Sonunda profesör dersi bitirdikten ve sınıftan çıktıktan sonra ben de eşyalarımı topladım ve ayaklandım ancak Kerem hemen bulunduğum sıranın çıkışında oturunca mecburen ona seslenmek zorunda kaldım. "Geçebilir miyim?" "Bir şey sorabilir miyim?" İkimizden de aynı anda dökülen bu sorular karşısında bir an güleceğim sandım ama hemen kendimi toparladım. Ve benim sorumdan çok onun sorusunun önemli olduğuna kanaat getirip onay verdim. Tabi o da sıradan kalkmıştı ve benim dolabıma doğru ilerliyorduk.

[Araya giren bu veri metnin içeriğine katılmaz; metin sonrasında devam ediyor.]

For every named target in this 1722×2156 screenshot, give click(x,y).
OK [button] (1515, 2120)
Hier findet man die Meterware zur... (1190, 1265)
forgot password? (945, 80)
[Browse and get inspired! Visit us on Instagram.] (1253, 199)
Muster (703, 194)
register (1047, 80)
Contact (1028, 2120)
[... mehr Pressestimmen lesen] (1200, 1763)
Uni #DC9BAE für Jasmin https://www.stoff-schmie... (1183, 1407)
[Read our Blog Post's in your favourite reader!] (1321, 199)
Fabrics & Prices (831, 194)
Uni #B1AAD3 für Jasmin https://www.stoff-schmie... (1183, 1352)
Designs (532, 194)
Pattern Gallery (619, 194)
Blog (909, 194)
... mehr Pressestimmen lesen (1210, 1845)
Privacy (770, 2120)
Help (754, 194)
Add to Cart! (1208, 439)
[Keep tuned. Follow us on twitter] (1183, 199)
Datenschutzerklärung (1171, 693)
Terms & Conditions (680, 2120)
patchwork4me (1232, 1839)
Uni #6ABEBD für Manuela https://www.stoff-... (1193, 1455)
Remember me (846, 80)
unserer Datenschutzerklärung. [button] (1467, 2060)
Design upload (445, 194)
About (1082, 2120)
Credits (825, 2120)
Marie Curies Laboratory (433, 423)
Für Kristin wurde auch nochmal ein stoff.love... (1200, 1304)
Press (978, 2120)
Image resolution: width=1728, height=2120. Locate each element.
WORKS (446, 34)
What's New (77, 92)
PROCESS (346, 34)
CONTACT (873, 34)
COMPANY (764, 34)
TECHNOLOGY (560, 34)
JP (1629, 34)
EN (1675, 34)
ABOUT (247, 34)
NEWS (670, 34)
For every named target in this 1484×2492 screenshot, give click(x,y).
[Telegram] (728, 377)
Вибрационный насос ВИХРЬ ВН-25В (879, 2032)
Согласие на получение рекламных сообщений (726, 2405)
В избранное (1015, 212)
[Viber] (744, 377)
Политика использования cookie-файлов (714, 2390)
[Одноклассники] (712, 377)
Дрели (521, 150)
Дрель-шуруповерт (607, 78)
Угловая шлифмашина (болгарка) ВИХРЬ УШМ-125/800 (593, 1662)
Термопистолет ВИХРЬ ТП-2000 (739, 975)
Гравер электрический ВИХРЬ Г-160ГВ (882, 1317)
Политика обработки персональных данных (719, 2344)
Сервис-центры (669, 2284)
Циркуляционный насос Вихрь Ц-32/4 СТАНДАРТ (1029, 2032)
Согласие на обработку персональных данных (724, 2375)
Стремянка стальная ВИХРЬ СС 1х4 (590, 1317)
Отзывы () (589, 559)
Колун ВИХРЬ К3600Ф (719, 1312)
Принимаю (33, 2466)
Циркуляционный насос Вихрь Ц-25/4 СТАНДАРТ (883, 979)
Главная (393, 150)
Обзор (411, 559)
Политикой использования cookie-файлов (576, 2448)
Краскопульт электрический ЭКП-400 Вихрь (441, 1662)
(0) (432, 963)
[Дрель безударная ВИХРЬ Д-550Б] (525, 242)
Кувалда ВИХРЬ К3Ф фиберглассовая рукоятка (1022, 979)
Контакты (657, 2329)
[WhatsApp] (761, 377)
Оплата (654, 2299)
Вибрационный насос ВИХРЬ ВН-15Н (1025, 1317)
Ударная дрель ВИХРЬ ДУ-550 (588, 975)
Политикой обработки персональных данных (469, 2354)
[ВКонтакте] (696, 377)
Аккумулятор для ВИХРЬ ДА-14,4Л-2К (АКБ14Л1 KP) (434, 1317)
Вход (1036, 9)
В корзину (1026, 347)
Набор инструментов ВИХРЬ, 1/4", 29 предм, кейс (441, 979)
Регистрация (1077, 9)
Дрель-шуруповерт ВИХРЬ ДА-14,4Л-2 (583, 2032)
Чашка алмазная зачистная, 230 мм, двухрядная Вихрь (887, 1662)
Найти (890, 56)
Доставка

Dolabıma geldiğimde çantamdan anahtarlarımı çıkardım ve dolabımı açıp içine defterlerimi koydum. Sonra çantamdan telefonumu, istanbul kartımı ve bir miktar para alıp çantamı da dolabıma koydum ve dolabımı kilitledim ve Kerem'i dinlemeye koyuldum. "Ayağın nasıl oldu?"  "Daha iyi. Teşekkür ederim. Başka bir şey yoksa gidebilir miyim?" "Şey aslında ben sana başka bir şey soracaktım." "Dinliyorum?" "Iıı...şey....ben..." "Sen ne?" "Ben senden o günkü araba kazasından sonra hoşlanmaya başladığımı farkettim." "Ne?!"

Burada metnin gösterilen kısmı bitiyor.